Lexington, KY - The infusion of $4.6 million in venture capital funds means local high-tech start-up Mersive Technologies is now in a position to step up its presence in the simulator display market. The company also hopes to increase staff as much as threefold over the next year.
"We've been a 10 person company for the last 18 months, doing a lot and going on all cylinders ... that we've shown the viability of the business model of what we're doing is the big reason for the continued investment," said Mersive CEO Randall Stevens. "We can easily double or triple our headcount in the coming year. In fact, we just added two new employees last week and I would expect a couple more to come on in the next 30 days."
A $4-million investment from Peoria-based private equity firm Hopewell Ventures, as well as renewed investments from Adena Ventures, the Kentucky Science & Technology Corporation and the Bluegrass Angels Venture Fund, will allow Mersive to continue to grow its business with military and educational customers in the simulation field for flight simulators, museum displays and other applications.
Stevens said the company had "great timing" in its decision to seek a second round of venture capital dollars. "I wouldn't want to start it right now, because I'm sure it is getting tighter and tighter," he said, adding that being a relatively new business makes Mersive particularly well poised.
"[These economic times] can be bad for incumbents, but can do some good for new entrants because they can come in and be competitive and gain ground during that time.
"It's always easier when you're a young, small, starting company. There's lots of opportunities Ö where incumbents may be weaker during this time or pulling back; we're trying to push forward and gain more ground [than we could] under normal circumstances," he said.
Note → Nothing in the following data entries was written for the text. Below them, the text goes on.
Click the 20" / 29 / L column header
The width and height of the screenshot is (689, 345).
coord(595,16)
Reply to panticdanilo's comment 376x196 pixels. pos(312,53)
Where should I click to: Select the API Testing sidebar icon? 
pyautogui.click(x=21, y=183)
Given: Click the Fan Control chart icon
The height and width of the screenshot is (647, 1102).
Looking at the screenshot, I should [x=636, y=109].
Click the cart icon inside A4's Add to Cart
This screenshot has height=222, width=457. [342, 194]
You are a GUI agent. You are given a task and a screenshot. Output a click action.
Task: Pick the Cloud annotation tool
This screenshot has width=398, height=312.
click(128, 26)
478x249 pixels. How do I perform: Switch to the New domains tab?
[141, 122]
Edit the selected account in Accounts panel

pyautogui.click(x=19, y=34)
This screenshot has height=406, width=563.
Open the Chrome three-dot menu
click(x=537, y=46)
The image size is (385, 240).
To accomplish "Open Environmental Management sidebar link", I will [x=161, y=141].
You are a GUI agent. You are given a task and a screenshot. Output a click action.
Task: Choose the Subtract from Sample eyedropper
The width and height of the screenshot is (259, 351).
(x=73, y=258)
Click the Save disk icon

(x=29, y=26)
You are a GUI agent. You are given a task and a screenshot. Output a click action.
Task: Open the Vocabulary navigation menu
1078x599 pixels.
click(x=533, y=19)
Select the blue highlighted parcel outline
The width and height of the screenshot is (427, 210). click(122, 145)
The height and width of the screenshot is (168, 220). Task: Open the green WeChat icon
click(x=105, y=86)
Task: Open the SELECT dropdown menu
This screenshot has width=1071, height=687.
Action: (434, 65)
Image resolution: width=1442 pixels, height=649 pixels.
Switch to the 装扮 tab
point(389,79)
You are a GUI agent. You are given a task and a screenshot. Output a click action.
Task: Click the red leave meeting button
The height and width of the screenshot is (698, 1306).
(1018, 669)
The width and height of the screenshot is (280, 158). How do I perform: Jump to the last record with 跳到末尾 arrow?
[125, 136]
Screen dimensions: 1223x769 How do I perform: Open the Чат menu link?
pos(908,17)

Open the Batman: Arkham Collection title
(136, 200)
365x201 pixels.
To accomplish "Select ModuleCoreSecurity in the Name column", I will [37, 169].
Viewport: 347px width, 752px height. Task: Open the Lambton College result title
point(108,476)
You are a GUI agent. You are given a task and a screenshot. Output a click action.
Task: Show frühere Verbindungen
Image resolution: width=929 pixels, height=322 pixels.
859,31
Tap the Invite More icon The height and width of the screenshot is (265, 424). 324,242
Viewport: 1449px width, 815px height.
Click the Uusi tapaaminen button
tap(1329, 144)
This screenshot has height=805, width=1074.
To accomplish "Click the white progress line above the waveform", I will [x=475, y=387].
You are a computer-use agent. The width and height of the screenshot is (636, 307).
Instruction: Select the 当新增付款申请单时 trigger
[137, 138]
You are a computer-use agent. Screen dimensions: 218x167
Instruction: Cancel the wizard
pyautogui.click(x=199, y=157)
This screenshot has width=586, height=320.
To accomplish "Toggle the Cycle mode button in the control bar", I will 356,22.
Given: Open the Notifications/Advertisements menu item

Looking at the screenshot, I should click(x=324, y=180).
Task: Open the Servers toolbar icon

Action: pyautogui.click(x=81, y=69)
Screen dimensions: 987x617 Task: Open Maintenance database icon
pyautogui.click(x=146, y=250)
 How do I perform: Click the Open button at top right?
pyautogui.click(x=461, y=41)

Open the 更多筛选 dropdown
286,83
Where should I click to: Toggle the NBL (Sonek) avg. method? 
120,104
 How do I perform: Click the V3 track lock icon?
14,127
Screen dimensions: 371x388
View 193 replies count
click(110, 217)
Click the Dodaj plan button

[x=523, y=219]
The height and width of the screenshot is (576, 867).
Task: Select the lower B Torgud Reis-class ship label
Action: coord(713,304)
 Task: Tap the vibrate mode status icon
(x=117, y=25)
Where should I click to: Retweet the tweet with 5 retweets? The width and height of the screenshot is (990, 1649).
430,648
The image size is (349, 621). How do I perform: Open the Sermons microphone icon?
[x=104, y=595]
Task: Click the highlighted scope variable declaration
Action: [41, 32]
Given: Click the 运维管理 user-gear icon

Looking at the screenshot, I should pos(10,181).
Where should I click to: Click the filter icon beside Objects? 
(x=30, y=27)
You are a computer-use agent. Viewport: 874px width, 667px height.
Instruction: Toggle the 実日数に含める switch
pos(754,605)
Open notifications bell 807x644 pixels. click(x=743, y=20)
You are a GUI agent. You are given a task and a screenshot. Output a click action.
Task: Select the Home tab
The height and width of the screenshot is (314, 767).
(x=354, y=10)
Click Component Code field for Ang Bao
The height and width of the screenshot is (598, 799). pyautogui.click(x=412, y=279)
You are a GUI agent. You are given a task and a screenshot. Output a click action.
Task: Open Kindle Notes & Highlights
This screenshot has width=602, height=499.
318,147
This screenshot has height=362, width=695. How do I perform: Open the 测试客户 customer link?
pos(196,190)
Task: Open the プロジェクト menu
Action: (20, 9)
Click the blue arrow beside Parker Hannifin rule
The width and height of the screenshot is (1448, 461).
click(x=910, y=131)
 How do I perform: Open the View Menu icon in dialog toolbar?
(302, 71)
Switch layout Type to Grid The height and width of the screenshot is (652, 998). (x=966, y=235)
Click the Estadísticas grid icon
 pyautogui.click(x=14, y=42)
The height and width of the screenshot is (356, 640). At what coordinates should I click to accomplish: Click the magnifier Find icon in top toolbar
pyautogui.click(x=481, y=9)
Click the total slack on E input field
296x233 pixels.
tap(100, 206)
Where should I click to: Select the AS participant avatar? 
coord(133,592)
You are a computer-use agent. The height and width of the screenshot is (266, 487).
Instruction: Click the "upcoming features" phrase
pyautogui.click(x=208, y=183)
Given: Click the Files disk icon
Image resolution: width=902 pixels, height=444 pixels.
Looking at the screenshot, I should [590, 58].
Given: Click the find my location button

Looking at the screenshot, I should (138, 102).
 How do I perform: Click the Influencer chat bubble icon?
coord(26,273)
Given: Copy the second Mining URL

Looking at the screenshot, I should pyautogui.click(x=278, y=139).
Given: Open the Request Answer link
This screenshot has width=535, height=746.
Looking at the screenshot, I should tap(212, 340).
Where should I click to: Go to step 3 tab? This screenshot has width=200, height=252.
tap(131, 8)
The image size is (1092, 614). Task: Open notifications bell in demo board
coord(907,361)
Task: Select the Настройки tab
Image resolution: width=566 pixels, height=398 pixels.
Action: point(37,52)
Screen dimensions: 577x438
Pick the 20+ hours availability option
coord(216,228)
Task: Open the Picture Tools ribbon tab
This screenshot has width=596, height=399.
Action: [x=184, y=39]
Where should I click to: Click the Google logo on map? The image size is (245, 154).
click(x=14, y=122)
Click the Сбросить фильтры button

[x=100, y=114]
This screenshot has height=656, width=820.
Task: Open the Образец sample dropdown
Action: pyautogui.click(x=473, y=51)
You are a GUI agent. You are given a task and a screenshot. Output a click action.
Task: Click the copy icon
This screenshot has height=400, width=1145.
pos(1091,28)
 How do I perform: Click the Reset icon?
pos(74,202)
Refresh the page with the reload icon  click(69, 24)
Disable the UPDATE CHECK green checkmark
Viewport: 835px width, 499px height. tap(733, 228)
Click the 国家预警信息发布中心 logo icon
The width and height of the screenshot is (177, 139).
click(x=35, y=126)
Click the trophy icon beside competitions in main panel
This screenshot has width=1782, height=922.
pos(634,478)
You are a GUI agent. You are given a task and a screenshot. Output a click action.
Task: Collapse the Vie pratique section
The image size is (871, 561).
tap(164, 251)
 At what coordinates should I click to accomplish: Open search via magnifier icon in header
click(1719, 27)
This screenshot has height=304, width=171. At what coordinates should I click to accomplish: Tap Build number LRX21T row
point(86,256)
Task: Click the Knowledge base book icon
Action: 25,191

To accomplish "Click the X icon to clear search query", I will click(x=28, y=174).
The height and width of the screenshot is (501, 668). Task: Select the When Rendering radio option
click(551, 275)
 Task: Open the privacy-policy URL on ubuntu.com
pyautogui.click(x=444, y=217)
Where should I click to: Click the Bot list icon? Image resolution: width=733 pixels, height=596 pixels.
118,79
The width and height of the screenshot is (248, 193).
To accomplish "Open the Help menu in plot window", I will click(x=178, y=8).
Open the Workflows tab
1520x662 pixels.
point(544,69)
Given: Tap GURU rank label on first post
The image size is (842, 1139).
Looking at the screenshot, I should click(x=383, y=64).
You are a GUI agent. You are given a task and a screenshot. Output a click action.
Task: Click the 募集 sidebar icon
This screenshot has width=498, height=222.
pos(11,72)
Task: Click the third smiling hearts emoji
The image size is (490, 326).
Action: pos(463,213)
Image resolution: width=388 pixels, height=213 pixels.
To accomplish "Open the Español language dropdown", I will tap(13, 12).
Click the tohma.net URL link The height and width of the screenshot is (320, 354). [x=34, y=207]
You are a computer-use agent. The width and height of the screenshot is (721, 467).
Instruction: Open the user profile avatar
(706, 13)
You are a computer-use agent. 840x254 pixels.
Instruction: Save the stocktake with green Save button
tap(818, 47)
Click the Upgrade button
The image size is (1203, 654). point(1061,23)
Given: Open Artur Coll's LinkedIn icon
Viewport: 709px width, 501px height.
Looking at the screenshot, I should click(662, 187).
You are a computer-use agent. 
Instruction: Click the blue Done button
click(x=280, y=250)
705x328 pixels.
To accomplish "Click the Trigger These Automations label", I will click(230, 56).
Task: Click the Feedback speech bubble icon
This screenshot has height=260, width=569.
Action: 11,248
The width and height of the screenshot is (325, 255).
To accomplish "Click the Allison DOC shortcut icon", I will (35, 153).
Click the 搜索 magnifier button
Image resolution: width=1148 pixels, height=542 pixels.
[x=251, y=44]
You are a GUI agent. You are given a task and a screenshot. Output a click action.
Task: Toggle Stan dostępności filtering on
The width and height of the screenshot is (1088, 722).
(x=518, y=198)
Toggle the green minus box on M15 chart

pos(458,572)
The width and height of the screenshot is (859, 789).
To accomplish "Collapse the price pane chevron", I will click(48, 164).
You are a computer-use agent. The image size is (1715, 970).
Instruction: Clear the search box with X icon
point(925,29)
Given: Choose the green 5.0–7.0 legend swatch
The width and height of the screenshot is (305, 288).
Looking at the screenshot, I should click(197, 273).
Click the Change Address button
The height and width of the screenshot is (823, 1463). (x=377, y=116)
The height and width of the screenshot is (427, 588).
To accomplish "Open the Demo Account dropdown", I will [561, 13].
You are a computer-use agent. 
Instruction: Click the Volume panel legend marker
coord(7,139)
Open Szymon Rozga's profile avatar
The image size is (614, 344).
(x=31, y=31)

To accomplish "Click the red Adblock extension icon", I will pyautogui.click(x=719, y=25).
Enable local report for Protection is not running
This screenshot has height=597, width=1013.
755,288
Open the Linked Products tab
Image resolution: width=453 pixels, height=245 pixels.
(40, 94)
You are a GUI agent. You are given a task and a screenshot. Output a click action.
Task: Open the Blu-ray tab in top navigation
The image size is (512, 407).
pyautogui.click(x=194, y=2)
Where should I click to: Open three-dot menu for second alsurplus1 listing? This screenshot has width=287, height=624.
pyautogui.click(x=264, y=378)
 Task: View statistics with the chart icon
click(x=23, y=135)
The company was founded in 2004 by Stevens, Stephen Webb and Dr. Christopher Jaynes, with a product line based on technology developed by Jaynes and Webb. At the time, Jaynes was a professor at UK. Dr. Jaynes' Lexington residency was a big factor in basing the company in Central Kentucky.
"Part of the success of this story is also a success story of taking some of the technology and things that were being developed at UK and spinning that out and starting a company," said Stevens, a UK graduate and Pikeville native.
That relationship with Kentucky will also lead to the creation of more local high-tech jobs, as Stevens said Mersive's anticipated new hires will encompass all areas of the business, from engineers to sales and liaisons, and help them all communicate with each other.
"The company is about four years old and in the last couple of years we've had a product on the market that served within in the simulation market and primarily military types of applications. It takes time and substantial investment to get in there, but we did that over the last couple of years and we're starting to see that market's responding very strongly. So part of the raising of the additional dollars is to make sure we can execute now on that ground work that we laid in that market and be able to respond to the customers," Stevens said.
But Mersive isn't content to sit in just one niche within the market. "We're a software company and we're very heavily involved in creating new technology and new software products are going to move forward so some of the dollars are also going to be used to invest in that," he added.
"We felt like we were on to something and we were able to go out midyear last year [in search of a second round of venture capital funding] Ö Hopewell from the get-go saw and believed in what we were doing, so we were on a path to get that round closed before the end of the year, which we did," Stevens said.
Mersive sought and received its first round of venture capital in 2006 and hopes the infused capital from this round will be the last they seek as customer demand will be able to carry Mersive from now on.